• Collected data:
*** Block opens ***

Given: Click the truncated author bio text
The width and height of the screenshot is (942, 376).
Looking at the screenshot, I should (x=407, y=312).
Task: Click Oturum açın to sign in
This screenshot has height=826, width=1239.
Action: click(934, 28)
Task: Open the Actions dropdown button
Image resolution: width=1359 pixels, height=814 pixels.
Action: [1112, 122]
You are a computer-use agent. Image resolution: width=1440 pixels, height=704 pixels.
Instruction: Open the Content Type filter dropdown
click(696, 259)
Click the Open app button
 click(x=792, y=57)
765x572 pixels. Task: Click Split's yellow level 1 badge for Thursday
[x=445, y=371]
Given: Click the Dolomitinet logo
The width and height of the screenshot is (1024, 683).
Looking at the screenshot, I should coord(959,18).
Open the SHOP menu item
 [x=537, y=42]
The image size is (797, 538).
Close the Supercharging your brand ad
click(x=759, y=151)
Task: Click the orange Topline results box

*** Block closes ***

• WORK REQUEST: All the lines above should appear again in the answer, exactly as written.

• FINAL ANSWER:
Given: Click the truncated author bio text
The width and height of the screenshot is (942, 376).
Looking at the screenshot, I should (x=407, y=312).
Task: Click Oturum açın to sign in
This screenshot has height=826, width=1239.
Action: click(934, 28)
Task: Open the Actions dropdown button
Image resolution: width=1359 pixels, height=814 pixels.
Action: [1112, 122]
You are a computer-use agent. Image resolution: width=1440 pixels, height=704 pixels.
Instruction: Open the Content Type filter dropdown
click(696, 259)
Click the Open app button
 click(x=792, y=57)
765x572 pixels. Task: Click Split's yellow level 1 badge for Thursday
[x=445, y=371]
Given: Click the Dolomitinet logo
The width and height of the screenshot is (1024, 683).
Looking at the screenshot, I should coord(959,18).
Open the SHOP menu item
 [x=537, y=42]
The image size is (797, 538).
Close the Supercharging your brand ad
click(x=759, y=151)
Task: Click the orange Topline results box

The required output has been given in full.